● What you will do: From the line bearing "The height and width of the screenshot is (819, 1456)." down to the final line of the records below, give every line again exactly and add nothing.

● Material to process:
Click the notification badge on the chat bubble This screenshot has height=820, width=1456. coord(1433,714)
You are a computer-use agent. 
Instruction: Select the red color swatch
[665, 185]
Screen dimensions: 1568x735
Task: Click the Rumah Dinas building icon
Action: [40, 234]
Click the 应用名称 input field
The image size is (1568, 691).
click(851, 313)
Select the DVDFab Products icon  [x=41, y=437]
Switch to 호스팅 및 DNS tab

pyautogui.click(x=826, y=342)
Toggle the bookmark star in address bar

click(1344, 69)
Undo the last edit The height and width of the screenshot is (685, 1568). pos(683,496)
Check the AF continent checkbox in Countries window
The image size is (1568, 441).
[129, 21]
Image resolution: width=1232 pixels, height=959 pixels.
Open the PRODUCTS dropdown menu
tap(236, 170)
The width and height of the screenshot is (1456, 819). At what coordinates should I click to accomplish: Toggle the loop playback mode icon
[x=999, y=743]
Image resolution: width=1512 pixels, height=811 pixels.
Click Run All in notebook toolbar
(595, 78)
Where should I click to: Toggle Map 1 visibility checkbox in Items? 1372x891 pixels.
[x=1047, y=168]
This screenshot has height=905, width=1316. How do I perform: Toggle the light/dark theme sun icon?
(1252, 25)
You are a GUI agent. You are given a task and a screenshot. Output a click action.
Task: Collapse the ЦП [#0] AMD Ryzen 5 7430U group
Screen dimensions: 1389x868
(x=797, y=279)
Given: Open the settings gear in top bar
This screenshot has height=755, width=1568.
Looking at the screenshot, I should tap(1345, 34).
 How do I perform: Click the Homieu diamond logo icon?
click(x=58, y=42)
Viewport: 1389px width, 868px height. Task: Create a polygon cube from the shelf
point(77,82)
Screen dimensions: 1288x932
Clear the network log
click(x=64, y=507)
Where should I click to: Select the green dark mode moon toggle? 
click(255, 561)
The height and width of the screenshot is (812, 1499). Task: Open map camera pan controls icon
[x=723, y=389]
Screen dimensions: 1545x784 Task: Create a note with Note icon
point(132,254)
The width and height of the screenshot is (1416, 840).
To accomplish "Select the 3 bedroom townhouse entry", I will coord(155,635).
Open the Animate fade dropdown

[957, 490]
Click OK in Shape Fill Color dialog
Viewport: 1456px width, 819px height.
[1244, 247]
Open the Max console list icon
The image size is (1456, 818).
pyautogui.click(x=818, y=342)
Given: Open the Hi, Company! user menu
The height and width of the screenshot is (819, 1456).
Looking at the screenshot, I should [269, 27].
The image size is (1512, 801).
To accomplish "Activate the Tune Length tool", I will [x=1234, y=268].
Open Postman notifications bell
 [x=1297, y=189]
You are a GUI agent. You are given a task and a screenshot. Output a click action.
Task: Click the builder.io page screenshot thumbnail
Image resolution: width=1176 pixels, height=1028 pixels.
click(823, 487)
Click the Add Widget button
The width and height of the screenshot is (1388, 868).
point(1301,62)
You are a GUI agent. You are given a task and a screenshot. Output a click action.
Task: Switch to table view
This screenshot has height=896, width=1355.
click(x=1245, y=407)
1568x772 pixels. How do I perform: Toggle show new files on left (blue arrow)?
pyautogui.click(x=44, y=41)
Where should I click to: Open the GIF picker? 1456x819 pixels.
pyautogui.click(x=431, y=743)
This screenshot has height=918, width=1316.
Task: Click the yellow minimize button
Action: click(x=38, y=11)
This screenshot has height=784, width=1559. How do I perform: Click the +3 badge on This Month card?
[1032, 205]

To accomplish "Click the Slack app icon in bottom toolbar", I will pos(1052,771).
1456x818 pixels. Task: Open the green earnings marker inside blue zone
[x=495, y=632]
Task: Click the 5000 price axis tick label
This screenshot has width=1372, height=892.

● Answer for the task:
The height and width of the screenshot is (819, 1456).
Looking at the screenshot, I should [269, 27].
The image size is (1512, 801).
To accomplish "Activate the Tune Length tool", I will [x=1234, y=268].
Open Postman notifications bell
 [x=1297, y=189]
You are a GUI agent. You are given a task and a screenshot. Output a click action.
Task: Click the builder.io page screenshot thumbnail
Image resolution: width=1176 pixels, height=1028 pixels.
click(823, 487)
Click the Add Widget button
The width and height of the screenshot is (1388, 868).
point(1301,62)
You are a GUI agent. You are given a task and a screenshot. Output a click action.
Task: Switch to table view
This screenshot has height=896, width=1355.
click(x=1245, y=407)
1568x772 pixels. How do I perform: Toggle show new files on left (blue arrow)?
pyautogui.click(x=44, y=41)
Where should I click to: Open the GIF picker? 1456x819 pixels.
pyautogui.click(x=431, y=743)
This screenshot has height=918, width=1316.
Task: Click the yellow minimize button
Action: click(x=38, y=11)
This screenshot has height=784, width=1559. How do I perform: Click the +3 badge on This Month card?
[1032, 205]

To accomplish "Click the Slack app icon in bottom toolbar", I will pos(1052,771).
1456x818 pixels. Task: Open the green earnings marker inside blue zone
[x=495, y=632]
Task: Click the 5000 price axis tick label
This screenshot has width=1372, height=892.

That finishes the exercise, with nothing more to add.